The American woman was taken to hospital with wounds to her thigh and her hand after the blast ripped through a guest room where she was staying at the Traders Hotel in central Yangon late on Monday, police said.
"It was a time bomb. It was attached to a clock," said a police official who visited the scene.
Opposition leader Aung San Suu Kyi urged people to remain calm.
"These acts are intentionally instigated against the people. So we should not fall into their trap," she told reporters in Naypyidaw.
The US embassy in Yangon said it was providing consular assistance to the wounded woman but declined to give any further information. Police said her condition was improving.
Military officials and soldiers with sniffer dogs were seen at the Traders Hotel following the blast while shattered glass covered the road outside.
The hotel, part of the Shangri-La group, is located in the heart of Myanmar`s commercial hub.
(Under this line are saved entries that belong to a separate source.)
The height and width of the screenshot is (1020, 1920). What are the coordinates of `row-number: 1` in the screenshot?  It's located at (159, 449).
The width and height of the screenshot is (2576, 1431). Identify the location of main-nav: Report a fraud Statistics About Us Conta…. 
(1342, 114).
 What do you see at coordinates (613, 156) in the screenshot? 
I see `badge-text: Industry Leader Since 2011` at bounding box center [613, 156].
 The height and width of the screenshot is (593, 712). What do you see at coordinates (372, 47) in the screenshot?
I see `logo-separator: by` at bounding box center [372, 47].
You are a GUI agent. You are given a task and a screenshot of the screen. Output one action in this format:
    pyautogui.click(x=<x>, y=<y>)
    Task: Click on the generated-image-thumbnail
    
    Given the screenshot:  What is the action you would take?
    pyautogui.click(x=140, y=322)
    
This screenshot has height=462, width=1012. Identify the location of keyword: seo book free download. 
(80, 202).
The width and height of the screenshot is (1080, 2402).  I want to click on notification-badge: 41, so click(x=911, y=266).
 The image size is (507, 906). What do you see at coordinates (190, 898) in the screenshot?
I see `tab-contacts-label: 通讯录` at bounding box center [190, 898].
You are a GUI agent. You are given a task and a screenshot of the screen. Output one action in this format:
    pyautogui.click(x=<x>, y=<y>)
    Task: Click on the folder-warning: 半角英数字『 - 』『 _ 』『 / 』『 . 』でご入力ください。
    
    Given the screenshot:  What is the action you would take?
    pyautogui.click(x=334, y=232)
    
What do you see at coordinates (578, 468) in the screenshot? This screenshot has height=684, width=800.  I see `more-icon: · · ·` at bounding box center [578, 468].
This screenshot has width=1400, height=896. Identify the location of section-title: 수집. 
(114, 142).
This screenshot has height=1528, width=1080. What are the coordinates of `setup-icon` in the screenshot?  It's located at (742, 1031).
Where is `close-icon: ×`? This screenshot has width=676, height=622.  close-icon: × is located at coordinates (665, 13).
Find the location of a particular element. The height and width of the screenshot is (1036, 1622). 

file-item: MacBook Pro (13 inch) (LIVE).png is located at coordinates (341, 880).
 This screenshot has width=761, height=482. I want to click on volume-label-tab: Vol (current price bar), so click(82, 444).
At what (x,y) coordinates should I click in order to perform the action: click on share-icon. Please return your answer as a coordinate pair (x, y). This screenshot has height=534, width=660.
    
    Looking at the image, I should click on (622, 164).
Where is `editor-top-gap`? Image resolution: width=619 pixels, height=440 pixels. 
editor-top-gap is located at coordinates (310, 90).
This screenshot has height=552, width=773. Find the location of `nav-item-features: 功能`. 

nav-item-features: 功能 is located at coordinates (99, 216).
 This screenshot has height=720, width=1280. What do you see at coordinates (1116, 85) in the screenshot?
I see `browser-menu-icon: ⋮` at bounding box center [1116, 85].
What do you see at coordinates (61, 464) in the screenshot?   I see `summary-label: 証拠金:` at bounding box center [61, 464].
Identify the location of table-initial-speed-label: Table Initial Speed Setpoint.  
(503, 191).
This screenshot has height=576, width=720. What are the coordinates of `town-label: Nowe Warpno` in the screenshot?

It is popular with foreign tourists and visiting business people.
Police said two other suspects had been detained for questioning in connection with a string of mysterious explosions.
A man and a woman were killed and another person injured in an explosion on Friday at a guesthouse in the town of Taunggu, about 65 kilometres (40 miles) from the capital Naypyidaw, police said.
Two other devices exploded in Yangon on Sunday -- one at a bus stop and another under a truck, which wounded two teenagers.
Two more makeshift devices were found in the cities of Yangon and Mandalay on Monday while two blasts were reported early Tuesday at a restaurant and near a pagoda in the northwestern region of Sagaing.
Bomb blasts were relatively common under the former junta, which usually blamed the explosions on armed exile groups or ethnic rebels.
In the last major attack, three bombs rocked a park in Yangon in April 2010 as thousands of revellers celebrated an annual water festival, leaving 10 people dead and dozens wounded.
But such explosions had been rarer under a new quasi-civilian government which took power in 2011 promising political reforms and efforts to end long-running ethnic insurgencies.
The recent bombs were small, essentially "low-tech" devices and so not intended to cause large-scale casualties, said Anthony Davis, security analyst with consulting firm IHS-Jane`s.
He said the blasts were clearly coordinated and "designed to cause alarm and destabilise the country".
"It is frankly difficult to see how either a foreign terrorist group or domestic ethnic insurgents in -- or negotiating -- ceasefire arrangements with the government might benefit from this sort of low-level destabilisation," he told a news agency.
President Thein Sein`s government has reached tentative peace deals with major ethnic minority rebel groups as part of political reforms that have led to the lifting of most Western sanctions and prompted an influx of foreign tourists.
Experts say the pace of the reforms appears to have unsettled some regime hardliners.
The nation has also been hit by several outbreaks of Buddhist-Muslim religious violence since June 2012 that have left about 250 people dead and more than 140,000 homeless.
Presidential spokesman Ye Htut said the recent bombs were intended to spread fear.
"I think that the explosions may have been timed to coincide with Myanmar becoming the chair of ASEAN and getting ready to host the Southeast Asian Games, to make the international community misunderstand the situation of stability and peace in Myanmar," he told Radio Free Asia.